## Polecenie 1
Jaką kartkę sędzia pokazał Patrykowi Nideckiemu według relacji meczowej?
## Polecenie 2
Proszę rozwinąć relację meczową, pisząc jej dalszy ciąg od ostatniego zdania.

+++ Tekst do czytania +++

Stilon Gorzów - Foto-Higiena Gać 1:1
W meczu 17., ostatniej jesiennej kolejki, III ligi gr. III walki nie zabrakło. Obie drużyny ambitnie atakowały do samego końca. Stilon Gorzów doprowadził do wyrównania po słabej pierwsze części, ale nie wykorzystał sporej przewagi, by przechylić szalę na swoją stronę. Z Foto-Higieną Gać padł więc remis 1:1.
Już w pierwszej minucie do sytuacji doszli gospodarze, lecz dośrodkowanie nie było dokładne, a w konsekwencji zabrakło strzału. W dalszej fazie także przeważali miejscowi, ale nie w sposób znaczący i nadal nie było klarownej okazji bramkowej. Przyjezdni po 10 minutach także zaczęli tworzyć zagrożenie, ale najpierw nie wykorzystali zamieszania w polu karnym Stilonu, a następnie błędu Jacka Skrzyńskiego, który źle wyszedł przed pole karne i minął się z piłką. Przy każdym ich ataku było jednak nieciekawie, gdyż gorzowianom przytrafiały się pomyłki w interwencjach.
Do 20. minuty trzeba było czekać, aż na dobre został zatrudniony jeden z bramkarzy. Z ostrego kąta spróbował trafić Janusz Gancarczyk, ale na posterunku był Skrzyński. Nic nie wyszło też z następującego po tej akcji rzutu rożnego. Foto-Higiena coraz częściej zapuszczała się jednak w pole karne Stilonu. Obie drużyny zaczęły wymianę ciosów. W 23. minucie kolejna okazja ekipy z Gaci zakończyła się faulem Patryka Nideckiego przed polem karnym. Wydawało się, że zawodnik gości wychodził sam na sam z gorzowskim golkiperem, ale sędzia był łagodny dla obrońcy z Gorzowa, pokazując mu tylko żółtą kartkę ku niezadowoleniu przyjezdnych. Iegor Tarnov uderzał bezpośrednio z rzutu wolnego, ale nad bramką.

+++ Fragment źródłowy +++

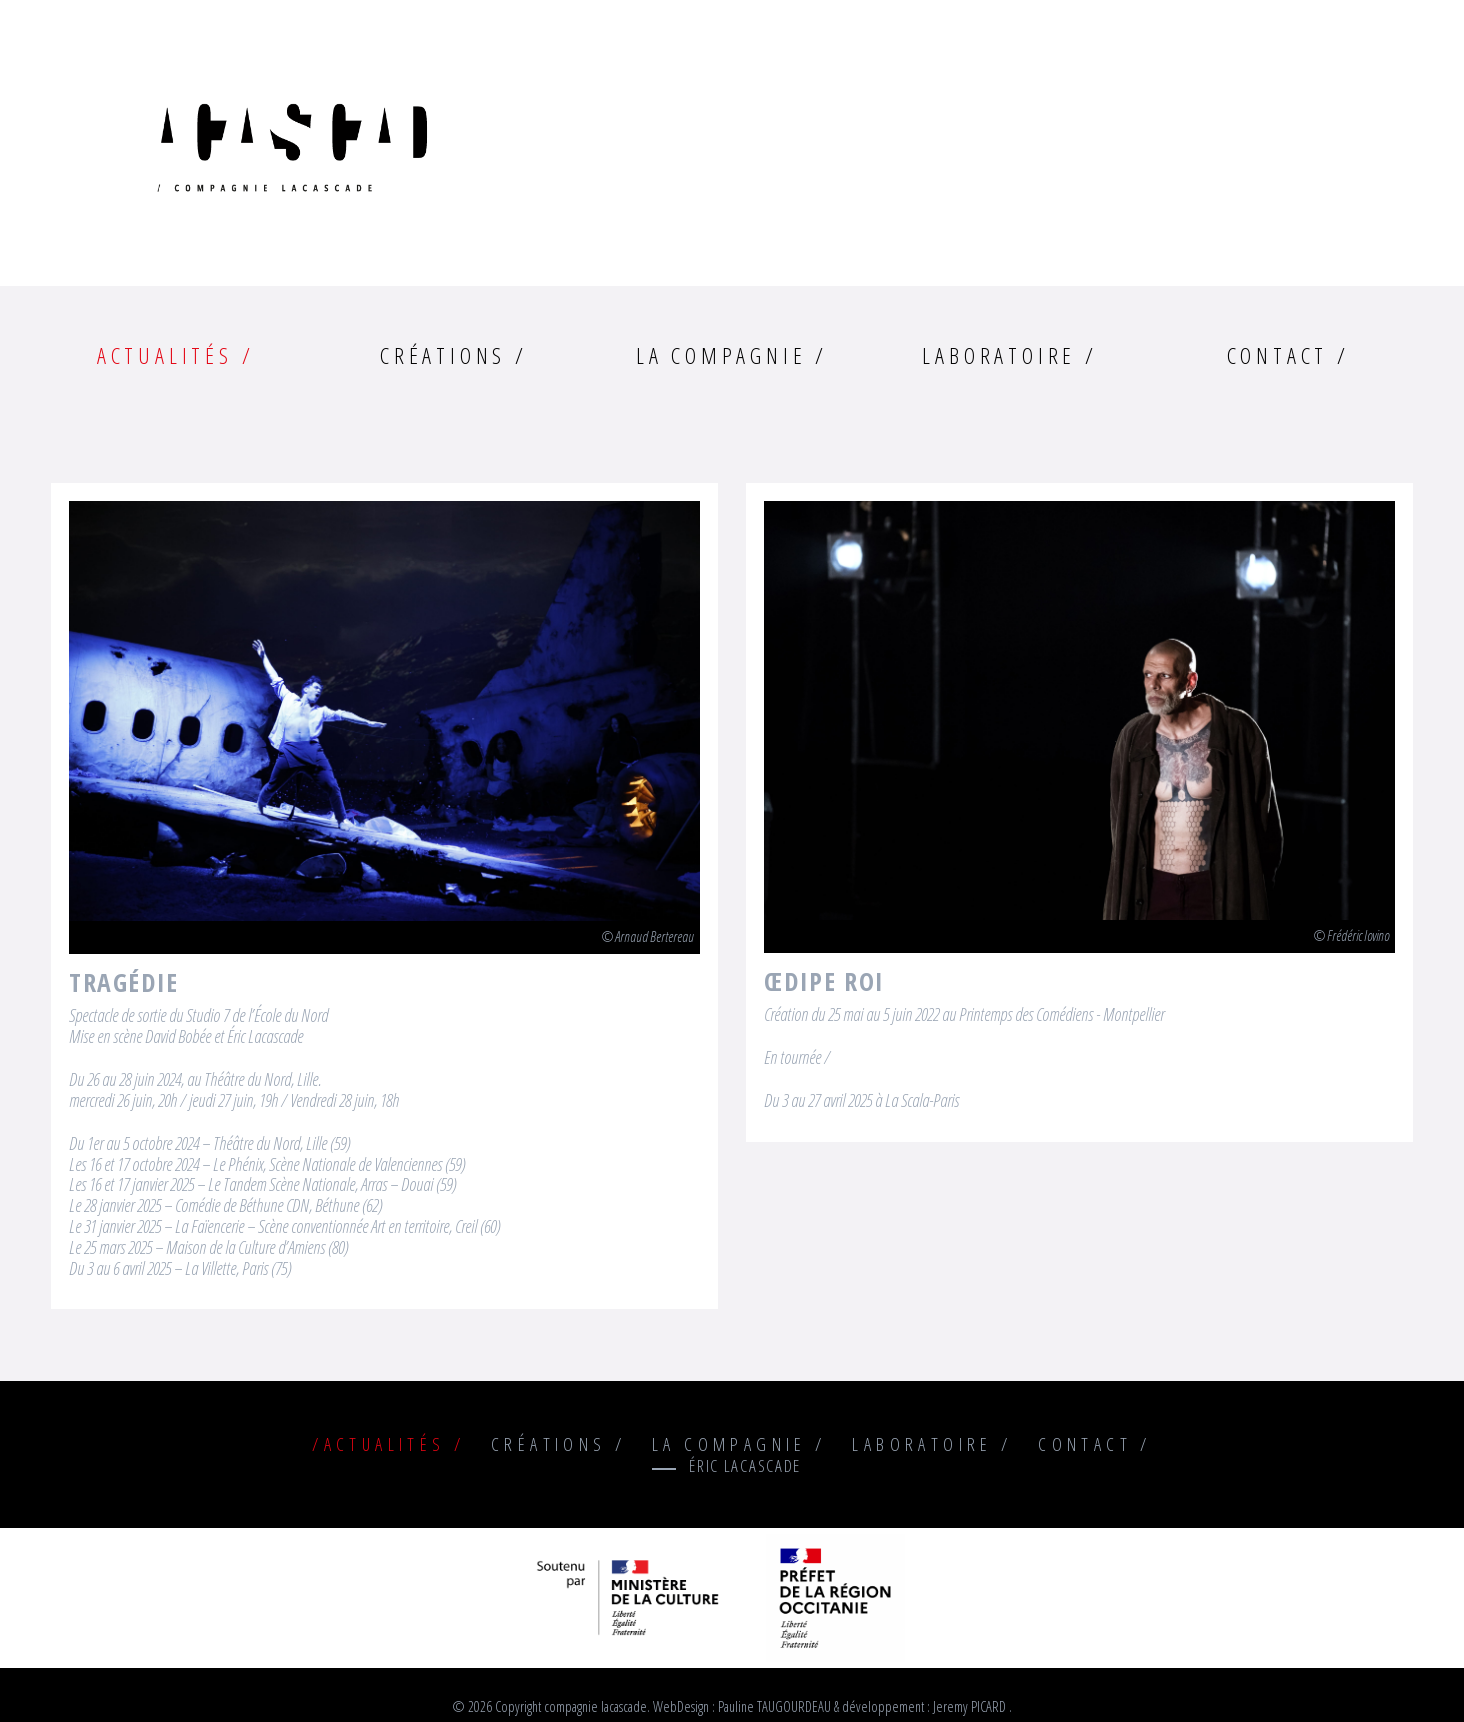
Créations (443, 355)
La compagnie (721, 355)
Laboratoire (999, 355)
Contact (1278, 355)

+++

## Odpowiedź pisemna 1
Żółtą kartkę.

## Odpowiedź pisemna 2
Chyba najlepszą sytuacją zespołu Kamila Michniewicza był strzał Łukasza Maliszewskiego z 30. minuty, kiedy to zdecydował się uderzyć z dalszej odległości. Doskonałą interwencją popisał się jednak Marcin Gąsiorowski. Gra znacząco przyspieszyła od tego momentu i zaostrzyła się. Ze strony ławek rezerwowych i trybun pojawiały się pretensje w kierunku arbitra, ale ten pozwalał na dalszą walkę. Takiego szczęścia i umiejętności, jak jego vis a vis, nie miał Skrzyński, gdy nadeszło dośrodkowanie z prawej strony. Bramkarz Stilonu delikatnie minął się z piłką, do której dopadł Łukasz Staroń i trafił do siatki, mimo obecności dwóch obrońców na linii. Foto-Higiena wyraźnie przejęła inicjatywę w końcówce i jeszcze chciała podwyższyć. Ta sztuka, przy kilku próbach, się jednak nie udała i do szatni piłkarze schodzili przy wyniku 0:1.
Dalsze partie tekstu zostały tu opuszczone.